## Kutipan Halaman
______________________________

Wednesday, January 26, 2022

Pendisiplinan yang Menggelisahkan

Oleh: Syamsul Kurniawan

 Beberapa waktu lalu dunia pendidikan tercoreng oleh perilaku seorang oknum guru dalam mendisiplinkan siswanya. Sangat tidak manusiawi. Bagaimana tidak?! Oknum guru tersebut menghukumi belasan siswanya dengan makan sampah plastik. Walaupun niat dari guru tersebut baik dalam rangka pendisiplinan, namun cara yang ia pilih dalam konteks pendisiplinan tersebut sangat jauh dari prinsip-prinsip pendidikan. Apa lagi korbannya adalah anak-anak usia Sekolah Dasar (SD) yang bisa dikatakan rentan baik dari sisi fisik maupun psikis. Kasus ini terjadi di Buton, Sulawesi Tenggara. (21/01/2022)

Oknum guru SD ini sangat pantas diberikan hukuman sebagai efek jera, karena apa yang dilakukannya jelas-jelas bisa dikategorikan sebagai kekerasan fisik dan psikis sekaligus. Kekerasan sebagaimana dimafhumi adalah segala bentuk sikap dan perilaku yang berbentuk ancaman, intimidasi, dan yang membuat orang lain menderita. Kekerasan juga dapat berarti hal yang sengaja dilakukan seseorang yang kemudian menyebabkan luka baik fisik maupun psikis orang lain. (Mc.Kinney, et.all, 1977; Michael D. Andrea, 2004)

Apa yang dilakukan oleh oknum guru SD di Buton ini bisa jadi hanyalah puncak gunung es dari banyak kasus yang terjadi di negara ini, di mana pendisiplinan masih diterjemahkan oleh guru-guru sebagai hukuman fisik. Jika ini betul, maka “sekolah aman” agaknya masih akan menjadi pekerjaan rumah dunia pendidikan yang menagih untuk diselesaikan.

Untuk mengidentifikasi apakah suatu sekolah lingkungan belajarnya sudah aman atau belum tidaklah sulit sebenarnya. Di antara indikatornya, jumlah kasus kekerasan di suatu sekolah menurun dan jumlah kasus yang menimbulkan rasa takut dan trauma pada siswa untuk belajar ke sekolah nihil (Tricia S. Jones, 2004). Seperti kasus yang terjadi di Buton ini, jelas sekolah yang aman belumlah terwujud di Sekolah Dasar ini.

 

Perspektif Pendidikan Karakter

Bahwa pendisiplinan itu penting bagi bertumbuhkembangnya karakter siswa ke arah yang positif, penulispun menyetujuinya. Sebab dengan disiplin, siswa akan patuh dan taat pada peraturan atau tata tertib, baik dalam pengertian di sekolah maupun kelak ketika mereka berada di tengah-tengah komunitas masyarakat. Penulispun setuju, bahwa ada korelasi yang signifikan antara karakter disiplin di tengah-tengah masyarakat, dengan keadaan tertib dan aman pada masyarakat tersebut.

______________________________

## Data yang Diberikan
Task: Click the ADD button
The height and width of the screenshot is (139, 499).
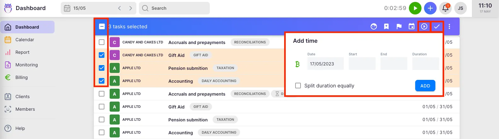Action: pyautogui.click(x=425, y=86)
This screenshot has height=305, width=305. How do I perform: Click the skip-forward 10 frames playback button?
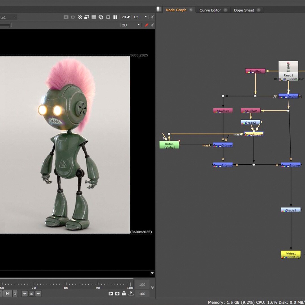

______________________________

## Yang Perlu Dikerjakan
**a.** Jawablah pertanyaan berikut berdasarkan artikel tentang pendisiplinan siswa.
(i) Di mana kasus guru yang menghukum siswanya makan sampah plastik terjadi?
(ii) Apa saja indikator sekolah yang aman menurut Tricia S. Jones (2004)?
(iii) Menurut penulis, bagaimana sikap siswa terhadap peraturan jika mereka disiplin?
**b.** Apakah setiap pernyataan berikut sesuai dengan artikel tentang pendisiplinan siswa? Jawab ya atau tidak, lalu kutip kata-kata artikel yang menentukan.
(i) Korban hukuman guru tersebut adalah siswa Sekolah Menengah Pertama.
(ii) Penulis mengakui bahwa niat guru tersebut baik dalam rangka pendisiplinan.
(iii) Penulis tidak setuju bahwa pendisiplinan penting bagi tumbuh kembang karakter siswa.
**c.** Teruskan artikel tentang pendisiplinan siswa, mulai dari kalimat terakhirnya.

## Jawaban Berurutan
**a.**
(i) Di Buton, Sulawesi Tenggara.
(ii) Jumlah kasus kekerasan di sekolah menurun, dan jumlah kasus yang menimbulkan rasa takut serta trauma pada siswa untuk belajar ke sekolah nihil.
(iii) Siswa akan patuh dan taat pada peraturan atau tata tertib.

**b.**
(i) Tidak: "korbannya adalah anak-anak usia Sekolah Dasar (SD)"
(ii) Ya: "Walaupun niat dari guru tersebut baik dalam rangka pendisiplinan"
(iii) Tidak: "Bahwa pendisiplinan itu penting bagi bertumbuhkembangnya karakter siswa ke arah yang positif, penulispun menyetujuinya."

**c.**
Hanya saja, membangun karakter disiplin pada siswa dengan cara-cara di atas, juga tidak dibenarkan. Jelas tidak selalu bentuk-bentuk kekerasan fisik dan psikis yang diterima siswa, akan menimbulkan efek jera ke mereka. Bahkan, bukannya tidak mungkin yang terjadi justru adalah sebaliknya. Pada siswa, muncul perasaan membenci dan tidak hormat pada guru. Sebagian yang lain muncul perasaan takut dan trauma. Kesannya di mata mereka, guru-guru yang demikian ini, adalah profil yang galak dan menakutkan, dan bukannya lagi profil yang seharusnya lemah-lembut, ramah, melindungi, dan membuat mereka merasakan aman dan damai di sekolah.

Bahwa sebuah tindakan indisipliner layak diganjar dengan sanksi, dalam rangka memberikan efek jera. Namun, bentuk sanksi yang diberikan semestinya bisa disesuaikan dengan usia siswa, dan “betul-betul” dalam rangka pendidikan, bukan sebagai bentuk penghakiman, dan apalagi pengasingan yang bersembunyi di balik diksi “pendisiplinan”.

Dalam perspektif pendidikan karakter, apa yang mereka lihat dan alami tentang ini, tidak hanya potensial meninggalkan luka di pikiran mereka, tetapi bukannya pula tidak mungkin akan berpengaruh pada cara mereka memandang dan menyelesaikan masalah. Bisa jadi mereka akan mengimitasi perlakuan guru-guru mereka yang kasar dan menggunakan cara-cara kekerasan ini untuk menyelesaikan masalah.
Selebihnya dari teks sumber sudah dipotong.